Los objetivos del tratamiento del síndrome de Kleine-Levin (SKL) son controlar los síntomas y mejorar la calidad de vida. Estos son algunos tratamientos recomendados y cómo ayudan:
Tipos de medicamentos:
- Estimulantes: pueden ayudar a mantener la vigilia y reducir la somnolencia excesiva durante el día.

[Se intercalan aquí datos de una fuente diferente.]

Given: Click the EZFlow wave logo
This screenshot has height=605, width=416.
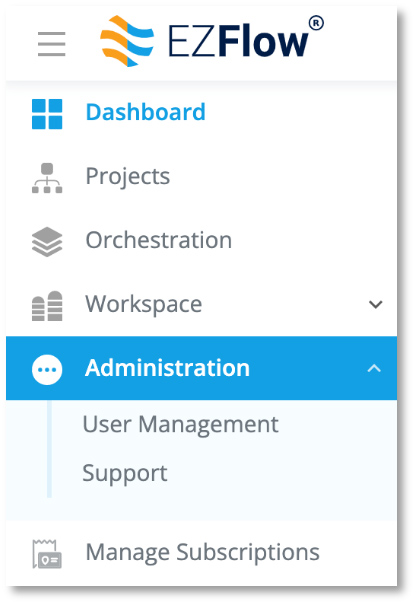Looking at the screenshot, I should (x=127, y=41).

- Estabilizadores del estado de ánimo: pueden ayudar a regular los cambios de humor y la irritabilidad que pueden ocurrir durante los episodios del SKL.
Terapias:
- Terapia cognitivo-conductual (TCC): puede ayudar a las personas a afrontar los problemas de pensamiento y conducta asociados con el SKL, y también a tratar factores psicológicos de fondo.
- Educación sobre higiene del sueño: aprender buenos hábitos de sueño y mantener un horario constante puede ayudar a controlar los síntomas.
Procedimientos terapéuticos:
- Terapia de luz: la exposición a luz intensa por la mañana puede ayudar a regular los ciclos de sueño y vigilia y reducir la somnolencia excesiva.
- Estimulación magnética transcraneal (EMT): este procedimiento no invasivo usa campos magnéticos para estimular partes específicas del cerebro y puede ayudar a controlar los síntomas.
Cambios en los hábitos de salud:
- Ejercicio regular: hacer actividad física puede mejorar el bienestar general y reducir los síntomas del SKL.
- Alimentación saludable: una dieta equilibrada apoya la salud en general y puede ayudar a controlar los síntomas.
Las decisiones de tratamiento deben individualizarse según las características y metas de cada paciente. Recuerde consultar con su profesional de la salud antes de empezar cualquier medicamento nuevo o plan de tratamiento, ya que pueden implicar dosis de medicamentos y posibles efectos secundarios.